Par contre, j'ai reçu des emails impossibles à ouvrir : 

4 emails de 3 Mo chacun comportant des pièces jointes Mime attachment.

D'après les explications de l'envoyeur, le fichier ( Type PDF ) à envoyer étant trop lourd, il a découpé le fichier en 4 emails avec Outlook Express. Il suffirai maintenant de recompacter les 4 emails mais impossible avec mail.

Avez-vous une solution pour recompacter ces 4 emails ?

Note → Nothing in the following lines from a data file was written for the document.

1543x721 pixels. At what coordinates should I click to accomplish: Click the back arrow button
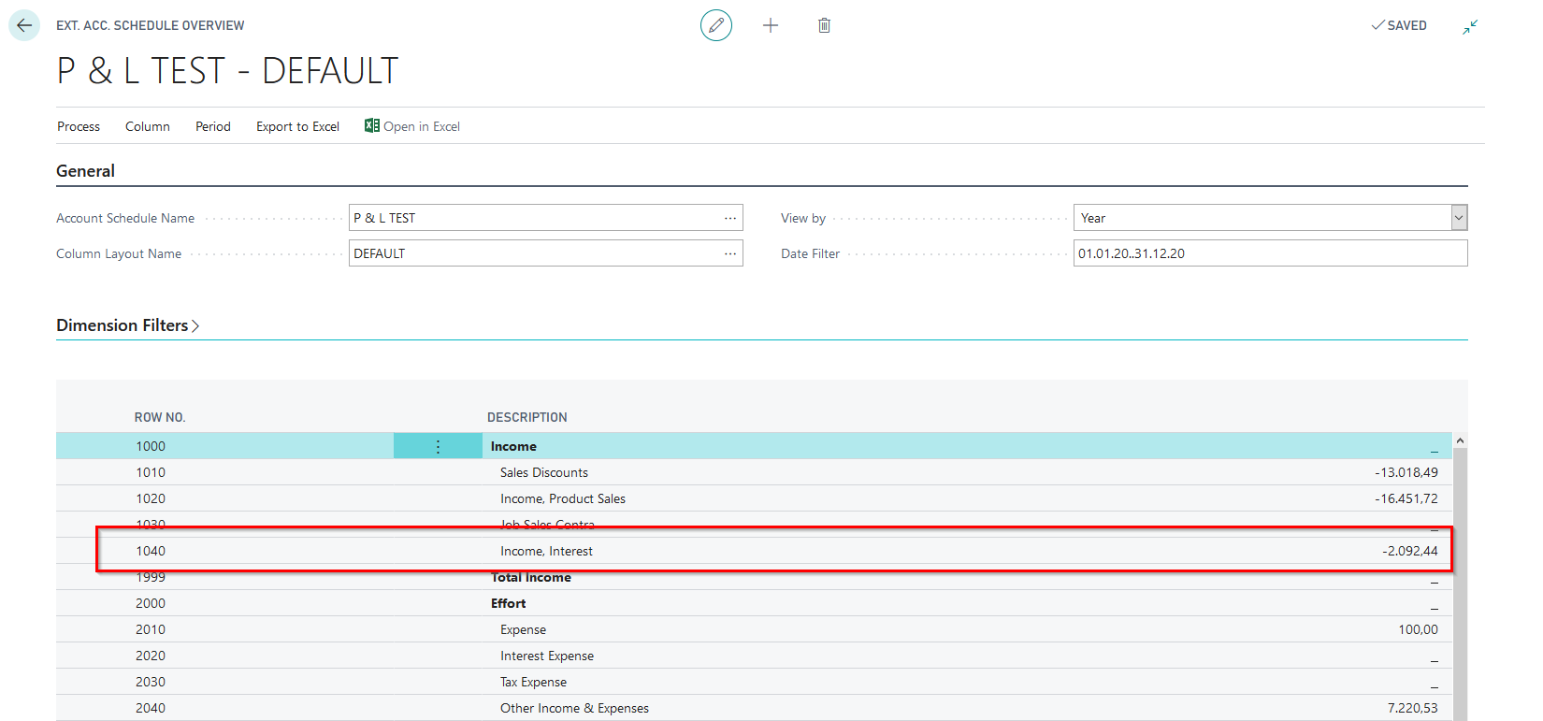point(24,25)
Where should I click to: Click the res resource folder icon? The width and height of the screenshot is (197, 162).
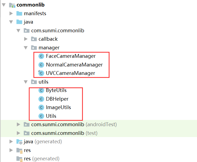pos(20,150)
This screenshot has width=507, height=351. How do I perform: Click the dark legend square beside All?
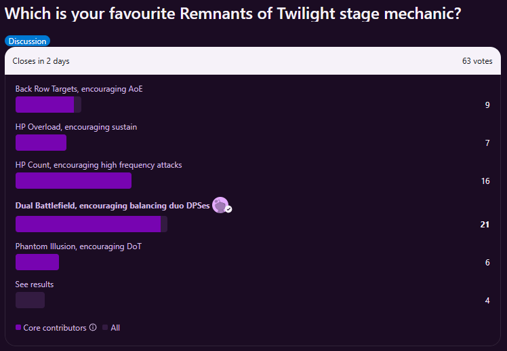[x=105, y=328]
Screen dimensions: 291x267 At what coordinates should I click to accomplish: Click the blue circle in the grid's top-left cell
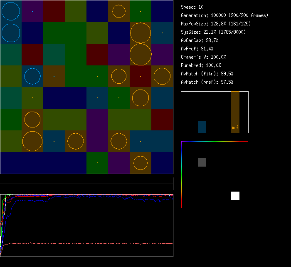pyautogui.click(x=11, y=11)
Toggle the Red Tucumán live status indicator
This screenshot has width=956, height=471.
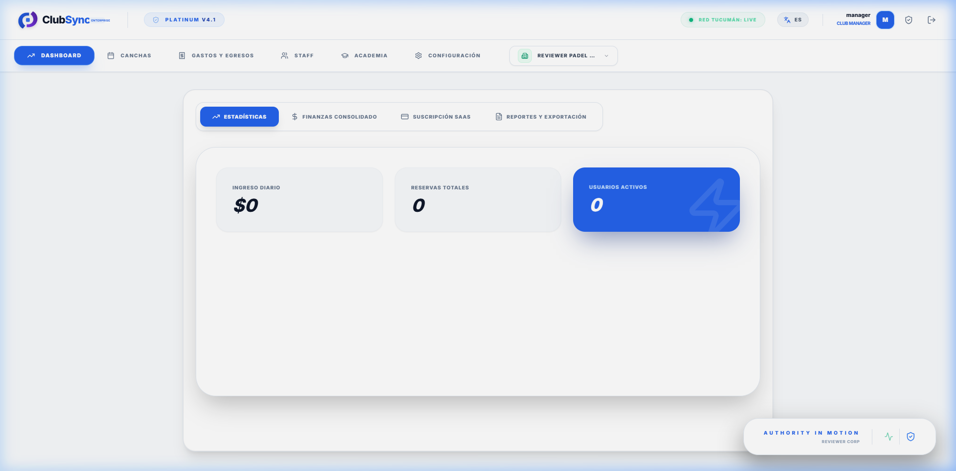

Merci d'avance pour vos réponses.


----------



## BernardRey (17 Avril 2007)

Demande à ton correspondant de paramétrer son logiciel pour qu'il ne découpe plus les fichiers. Normalement, ça se passe dans "Outils" > "Comptes" > "Propriétés" > "Avancé". A moins que le document dépasse les 10 Mo (la limite max fréquemment admise par les hébergeurs). Mais dans ce cas-là, il est de toute façon certainement préférable de passer par une solution mieux adaptée (par ex. téléchargement jusqu'à 5 Go chez Free).

Pour le reste, je ne sais pas s'il existe une solution sur Mac pour reconstituer des fichiers tronçonnés par Outlook Express...


----------



## 5NEMO7 (17 Avril 2007)

Merci pour les infos, le fichier dépasse les 10Mo.


----------



## bga_O (8 Août 2007)

J'ai été confronté au même problème, sauf que le fichier devait obligatoirement être lourd (image de très bonne qualité et de grande taille). J'ai reçu 3 courriels (partie de l'image) qui avaient comme message :



> Partial message, part 1 of 3
> To read this message, select all of the parts of the message and select the Message --> MIME --> Combine Messages menu item.
> 
> Partial message, part 2 of 3
> ...



Mail ne semble pas gérer les fichiers en extension MIME, qui est un protocole de messagerie qui permet d'inclure des documents non ASCII dans un courriel, comme des fichiers son ou image... bref je ne suis pas expert en protocole :rateau, ce qui est bien emmerdant ! 

mes recherches ont enfin aboutis, quelques minutes d'acharnement sur google pour trouver un logiciel génial qui se nome Decoder et téléchargeable ici : http://www.01net.com/telecharger/mac/Utilitaire/compression_et_decompression/fiches/34034.html?ms

il ne vous suffira que "d'enregistrer sous " votre courriel en format " source du message brut" puis de glisser le ou les fichiers créés sur le logiciel "Decoder" 

et voilu....

sinon apple vous recommande de télécharger webmail ou squirrelmail, qui est un autre service de messagerie décodant entre autre des fichiers MIME.



> site d'Apple :
> 
> ...
> L'application Webmail d'Apple utilise SquirrelMail, une interface Open Source de consultation du courrier sur le Web écrite en PHP4, et prend en charge les protocoles SSL et MIME, ...



voilà, j'espère que ça vous aura simplifié la vie


----------